課題一覧:
1 > AWKの抜粋によれば、AWKは何年にどこで生まれたか。
2 > AWKの抜粋の続きを書いてください。

抜粋:
· · ·

プログラミング言語AWKが好きなので、この言語のどこが好きかを語ります。主にAWKを知らない、知ってるけど使ったことが無いかた向けの記事ですが、使ったことがあるかたも「こういう思いで使ってる人がいるのか」と遠巻きに眺めてもらえればと考えます。また、後半で最近出たAWKの書籍についても紹介しているので、そちらも役立つかもしれません。

AWKとは

AWKは1977年にAT&Tベル研究所で生まれたプログラミング言語です。AT&Tベル研究所といえばUNIXが生まれたところです。著者もUNIXに縁が深い、この世界のレジェンドばかりです。たとえばKernighan先生はプログラミング言語Cをはじめ、たくさんの書籍の著者として有名です。なんだか強そうな言語ではないかという気がしてきました。

· · ·

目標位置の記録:
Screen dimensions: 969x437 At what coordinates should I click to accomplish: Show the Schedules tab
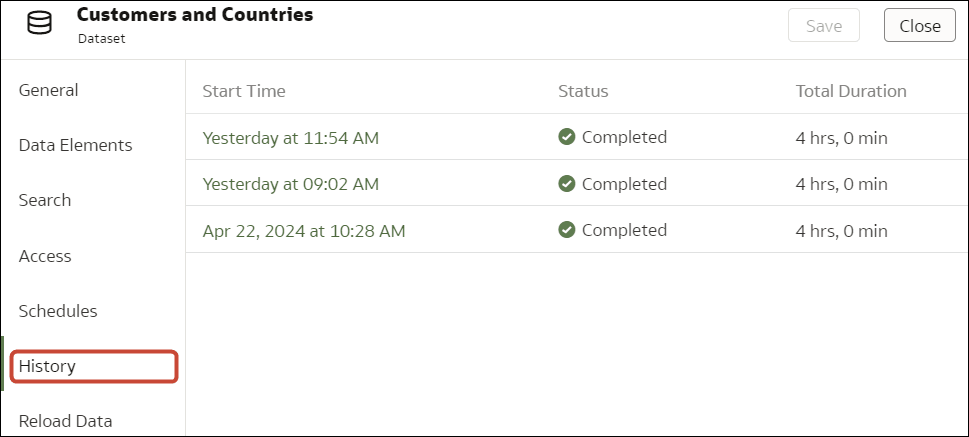point(58,311)
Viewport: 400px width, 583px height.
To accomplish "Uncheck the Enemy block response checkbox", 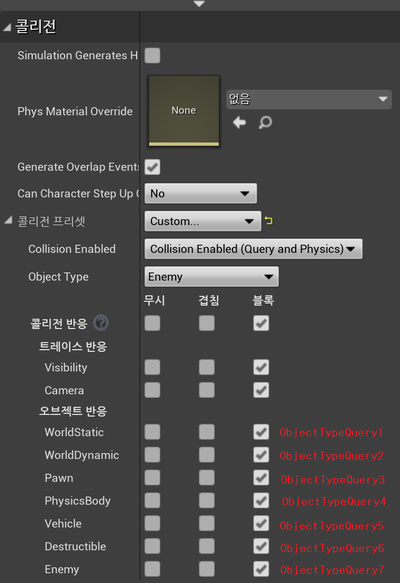I will tap(261, 569).
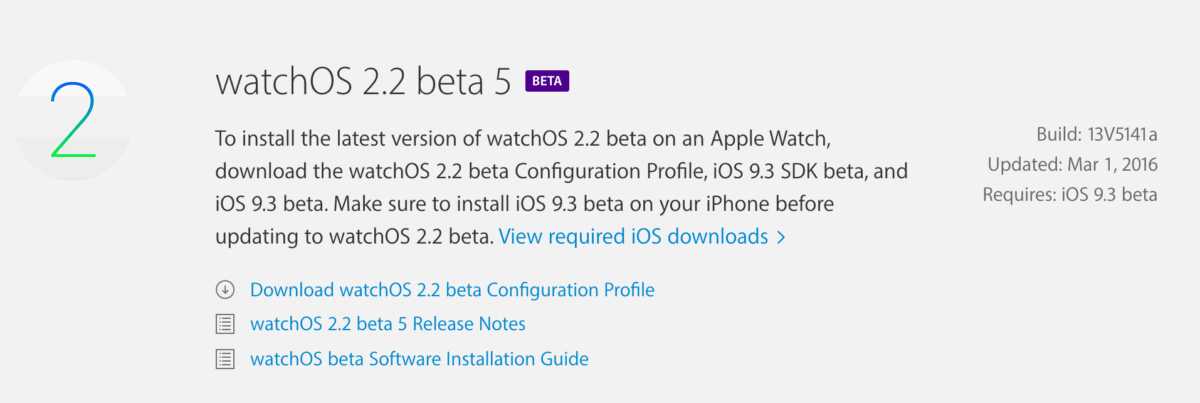This screenshot has height=403, width=1200.
Task: Click the document icon beside Installation Guide
Action: (225, 358)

· · ·

課題ごとの回答:
1 > 1977年、AT&Tベル研究所で生まれた。

2 >
AWKは汎用プログラミング言語ですが、「1行1レコードになっているテキストファイルを最小の手間で処理するワンライナーを書く」ことが非常に得意です。大昔に生まれたこと、および、現在ではPythonやRubyをはじめ、その手のことを得意とする言語が今はたくさんあるので使ったことが無い人、あるいは存在を知らない人もいるでしょう。誕生から今まで劇的な言語仕様の変化が無かったこともあって、ソースの見た目もちょっと古臭いです。しかし、前述のような現代的な言語をある程度使える私でも、今でもあえてAWKを使う場面が多々あります。なぜそうなのか、何がLOVEなのかを紹介していきます。

AWKの使い方

前置きが長くなりましたが、ここからAWKの書き方の紹介をします。入力は「CPUベンダ名」と「プロセッサ名」という2つのフィールドをタブで区切った1行から成るレコードが複数並んでいるテキストファイル、input.txtです。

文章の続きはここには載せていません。